#### [Activity]
Please report each line of the data below that contains "agent".

#### [Data for analysis]

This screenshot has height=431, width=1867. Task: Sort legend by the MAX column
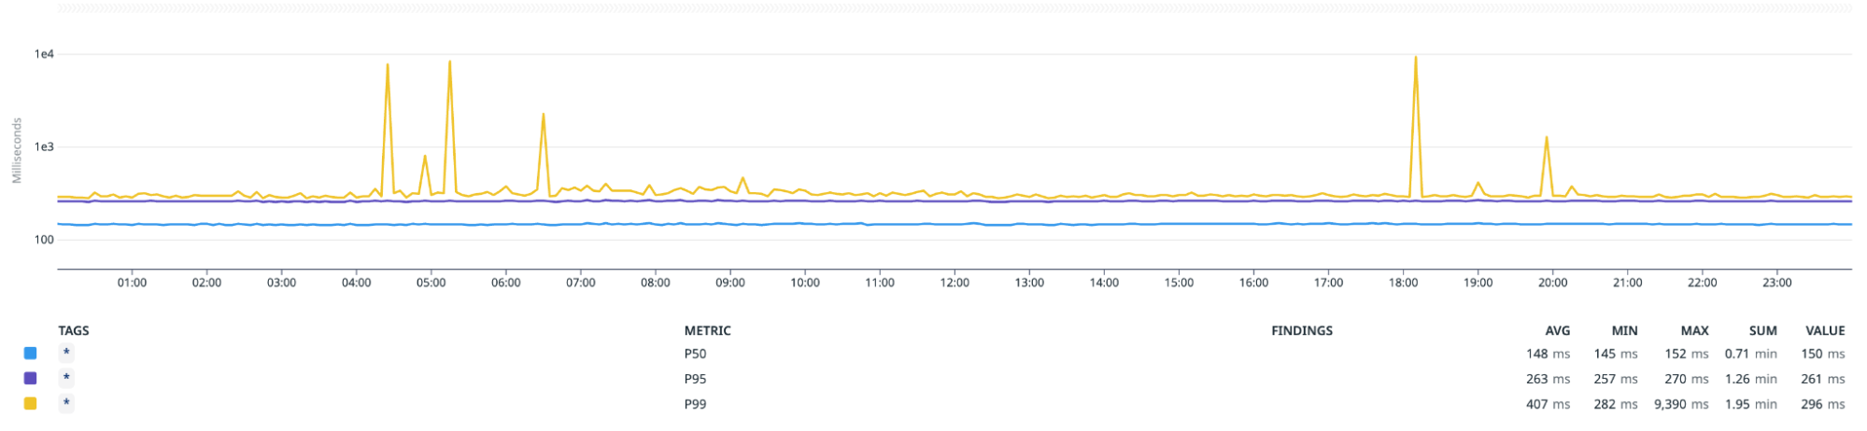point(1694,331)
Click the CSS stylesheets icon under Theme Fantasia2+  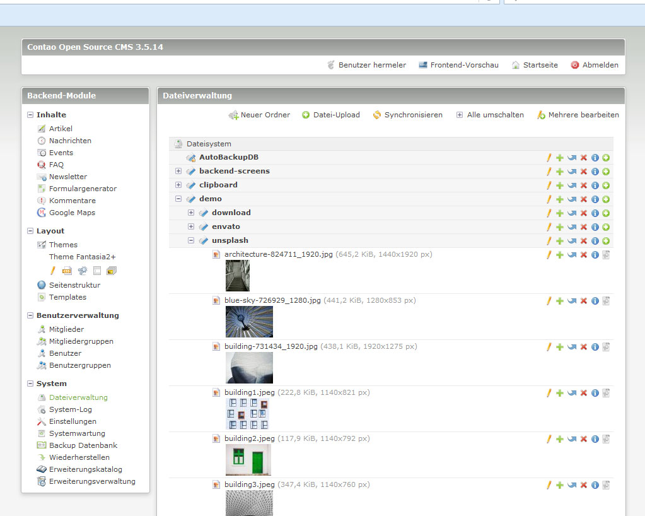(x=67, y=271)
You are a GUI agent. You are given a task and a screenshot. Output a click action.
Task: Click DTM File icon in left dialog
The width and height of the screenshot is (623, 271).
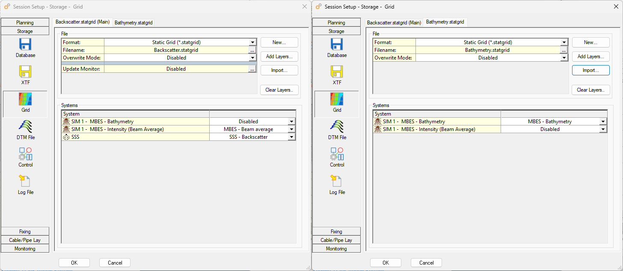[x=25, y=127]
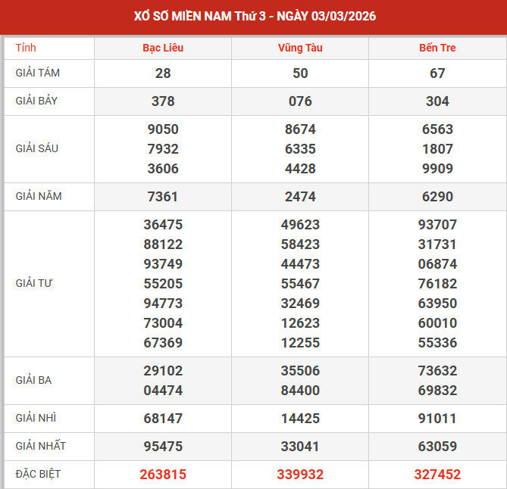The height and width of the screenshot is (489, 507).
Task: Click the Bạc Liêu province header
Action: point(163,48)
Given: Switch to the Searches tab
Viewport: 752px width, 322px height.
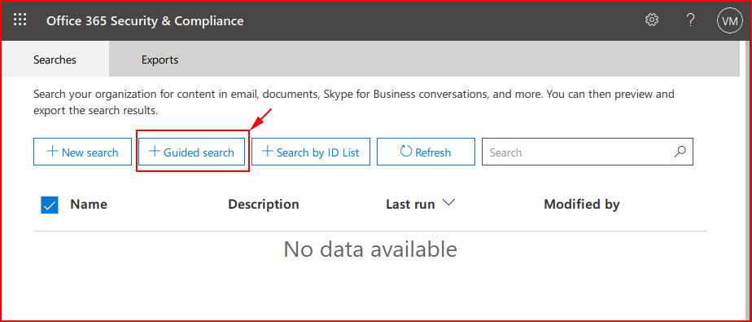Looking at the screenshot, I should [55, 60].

==

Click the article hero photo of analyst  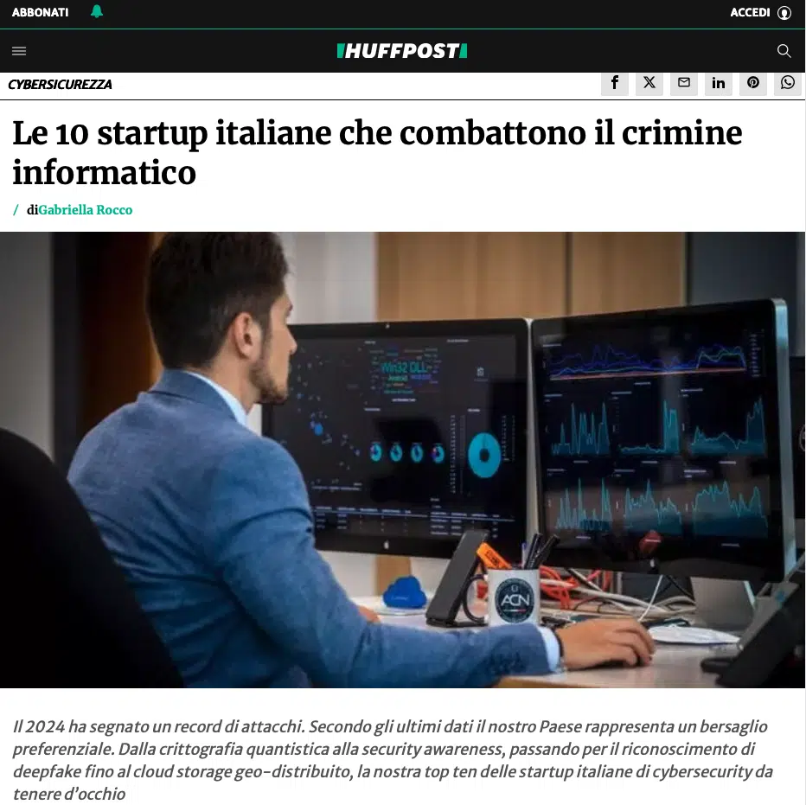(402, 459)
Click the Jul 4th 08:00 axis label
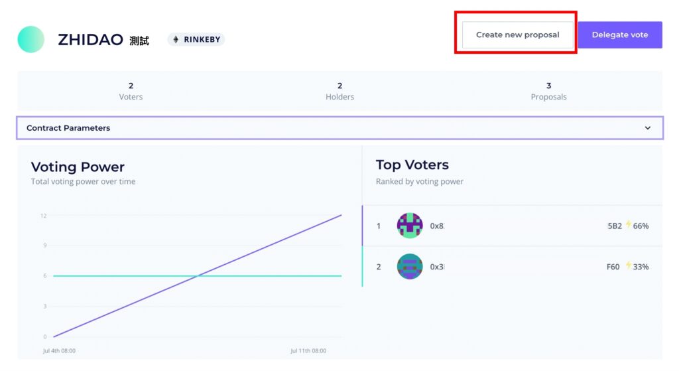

---

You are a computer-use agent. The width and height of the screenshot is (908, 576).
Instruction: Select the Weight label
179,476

#### [Response for this exercise]
You are a GUI agent. You are given a task and a screenshot. Output a click action.
You are a computer-use agent. The width and height of the screenshot is (908, 576).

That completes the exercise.